Knight also pointed to Airmall’s track record of transforming its concessions programmes into economic drivers that generate more business and employment opportunities. The company said that:
• Airmall USA has nearly doubled the number of local operators or concepts participating in the Cleveland programme versus its predecessor. The new concessions programme has also more than tripled the Airport Concessions Disadvantaged Business Enterprise (ACDBE) participation.
• In Cleveland, the number of concessions employees has more than doubled – from 343 (pre-AIRMALL) to 772.
• In Baltimore, the number of concessions jobs has tripled since Airmall assumed management of the programme in 2003 – from 500 employees to nearly 1,500 employees.
“Airport Group and Unite Here claim to be representing the interests of workers. Based on our track record of generating additional jobs, our formula provides plenty of employment opportunities,” Knight added. “Many of the additional jobs available at the airport offer very competitive wages, because they are manager- or supervisor-level jobs.”
In addition, Knight underscored the added value that a developer brings to an airport authority – capital that is earmarked for infrastructure development at the airport.
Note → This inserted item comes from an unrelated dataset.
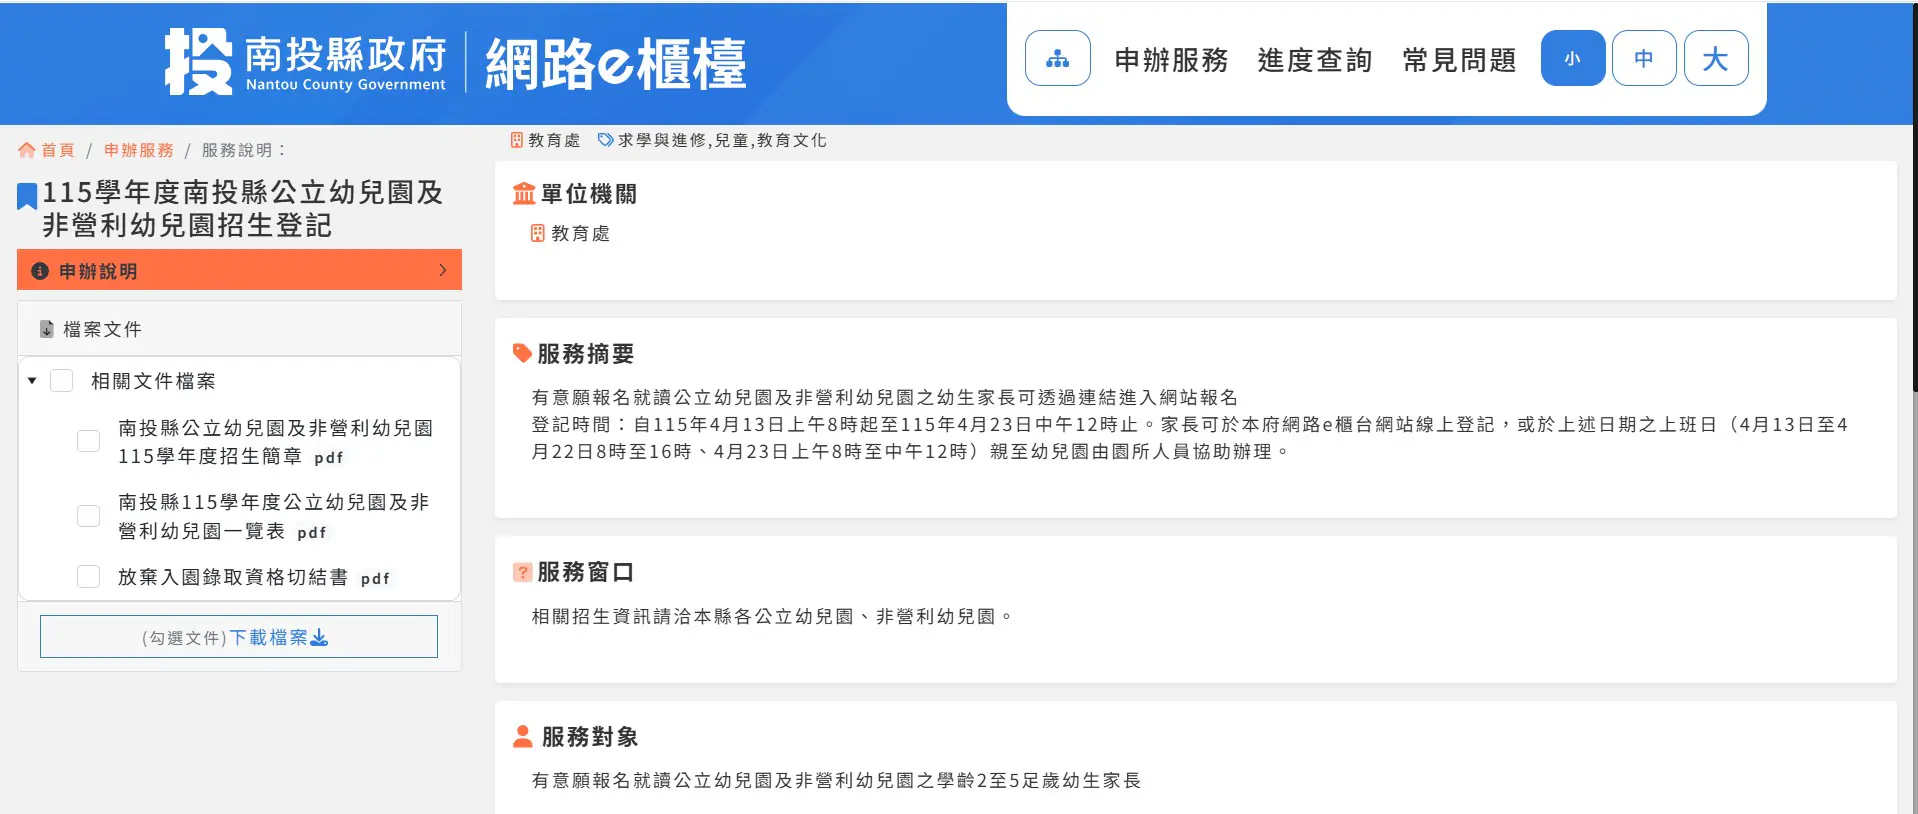Click the blue bookmark icon beside title
The width and height of the screenshot is (1918, 814).
(x=27, y=196)
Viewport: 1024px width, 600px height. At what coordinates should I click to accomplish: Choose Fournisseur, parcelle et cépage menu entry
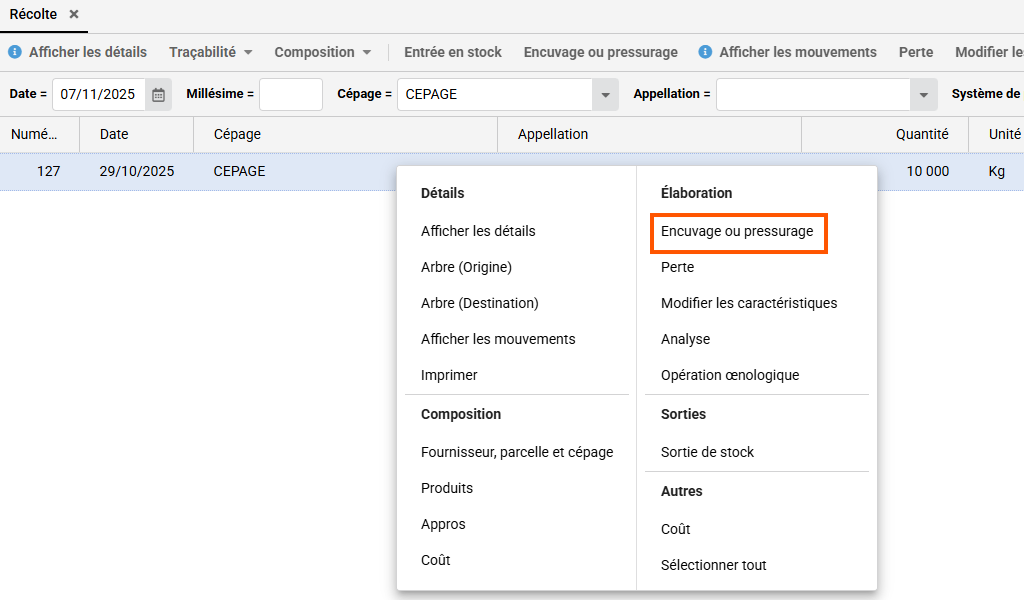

He offered two examples:
• In Cleveland, Airmall USA invested US$8.4 million to transform the concessions programme at Cleveland Hopkins International Airport, representing one of the largest construction projects in Cleveland at the time. The development took shape during one of the most dramatic economic downturns in recent American history.
• In Boston, Airmall USA completed a two-year, US$33 million concessions development project in 2008 to turn what was part of the roof of the terminal into shops and restaurants. This permanent improvement to the infrastructure of the terminal resulted in the addition of nearly 20 new concessions units to the programme.
“Other concessions models simply do not have the motivation or the capital to make those kinds of permanent improvements,” Knight concluded. “It’s another important component of Airmall’s model that makes us far superior. Once we finalise a shared vision with our airport partners, we can change the face of the airport to improve operations, drive sales, and ultimately enhance the passenger experience.”